JMS on the Subtleties of the Arc |
"Very occasionally one catches a nuance that was missed on the first
go-round. But with the B5 reruns it's an entirely new experience, because one
doesn't catch a mere nuance, but entire leitmotifs that may have been
originally delineated, but are only fully visible in retrospect. The best of
TV or movies have a 3-dimensional feel from the depth of the characters moving
in an engrossing plot....B5 more and more feels like a flamin' tesseract! It
is truly amazing to sense the layers from later episodes blooming from
incidents and statements in early episodes like a Web-page with all of the
hyperlinks "active" simultaneously."
And lemme tell you something...this has been INCREDIBLY hard to pull
off. If I'd known just how hard, I don't know if I would've tried to tackle
it. The only reason this got done was that I didn't know it couldn't be done
until I'd already done it.
One of the hard things was putting this stuff in, and having a number of
folks at the beginning say, "Where's the story? Where's this so-called arc?
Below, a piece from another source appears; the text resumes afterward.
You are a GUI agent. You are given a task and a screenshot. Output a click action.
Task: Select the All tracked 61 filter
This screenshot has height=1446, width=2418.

It's nothing." I knew it was there, and knew that they'd know it was
there...but like life, we don't see the patterns until afterward. That was a
real risk. But I always wanted to plan this story for the long-haul, timing
it and measuring it out with the knowledge that -- though it ran on a weird
schedule for each of its original years -- in the long run it would show every
day for years. So it had to serve two masters, the short term goal and the
long-term one.
It's what I promised when I talked about holographic storytelling 4
years ago...the more you see, the more you can see *through* the layers to the
patterns they form, one behind the next. It's not a form that's really been
done much before, so I kinda had to find ways to make it work on the fly. You
have to have a mind like a rabbit warren to keep all the pieces together,
running simultaneously, to write this stuff.
What's been rewarding is seeing so many people now coming forward to say
much the same thing as you just said. It means I did it right. I gambled on
the intelligence of viewers, and that gamble has paid off.
All of which is one big reason why I'm going to be glad to be finished
with B5, as much as I'm going to miss it. It's been a hideous struggle to get
all this down on paper, and to stay ahead of the Machine, the camera, which
chews through stories at the rate of 24 frames per second. In a way, now I
kinda know what John Henry felt like, going up against the steam engine. Just
a few more steps, and I'll have beaten the damned thing.
jms
12-Jan-98
(In reply to a posting by Rebecca Eschliman to Compuserve).